**TEXTE FOURNI**:
=====
# iPad et clavier bluetooth + iMessage



## Darkbarto (18 Décembre 2011)

Bonjour, je pense que cette question à déjà été abordé, mais je ne trouve rien à ce sujet ou alors je suis aveugle.

Je voudrais savoir s'il y a un raccourci pour envoyer un iMessage avec un clavier bluetooth, car quand je tape sur "entrée" j'ai un retour à la ligne rien d'autre, le seul moyen de pouvoir envoyer un message étant de tapoter sur "Envoyer" à l'écran mais ce n'est pas très pratique.

Merci


----------



## Darkbarto (19 Décembre 2011)

Personne ne sait, ou c'est que je suis tellement bête que vous voulez pas me répondre ?


----------



## Gwen (19 Décembre 2011)

Je n'ai jamais testé avec un clavier, mais en effet, je pense qu'à part cliquer sur envoyé il n'y a pas de raccourcis prévus.


----------



## laurange (19 Décembre 2011)

Bonjour,

Le clavier BT ne fait que reproduire le comportement de l'app : iMessage est comme l'app de SMS, la commande return/entrée est faite pour aller à la ligne et pas pour envoyer le message.


----------



## Darkbarto (19 Décembre 2011)

Ok donc aucun moyen d'envoyer le iMessage via le clavier. 
Merci de vos réponses.


----------
=====
**DONNÉES ENREGISTRÉES**:
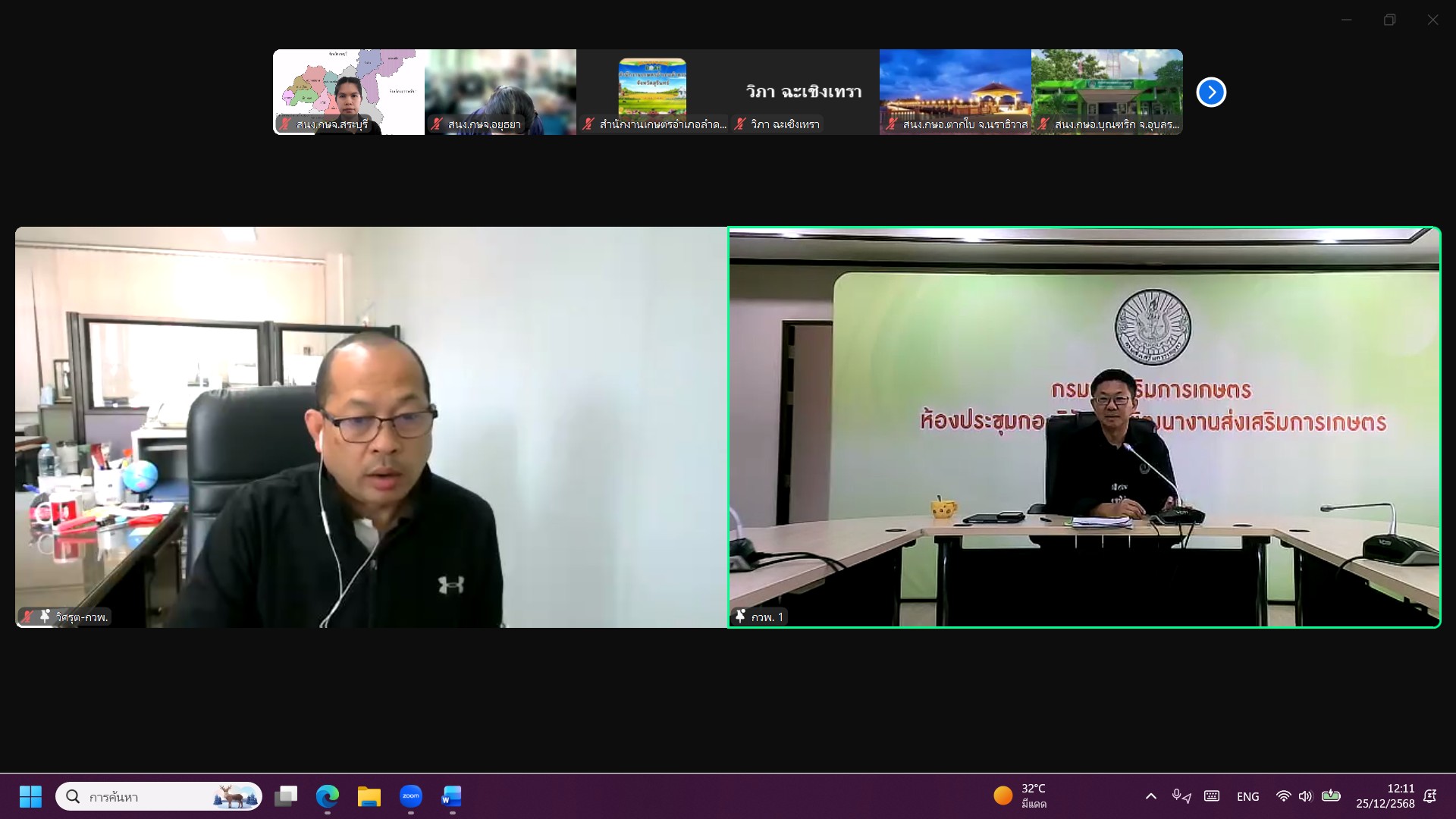
Task: Open Microsoft Word from taskbar
Action: tap(451, 796)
=====
**CONSIGNE**:
Recopiez le passage du fil sur iMessage qui commence aux mots "Bonjour, je pense" et s'arrête après "pas très pratique.", en substituant "clavier sans fil" à "clavier bluetooth".

**RÉPONSE ATTENDUE**:
Bonjour, je pense que cette question à déjà été abordé, mais je ne trouve rien à ce sujet ou alors je suis aveugle.

Je voudrais savoir s'il y a un raccourci pour envoyer un iMessage avec un clavier sans fil, car quand je tape sur "entrée" j'ai un retour à la ligne rien d'autre, le seul moyen de pouvoir envoyer un message étant de tapoter sur "Envoyer" à l'écran mais ce n'est pas très pratique.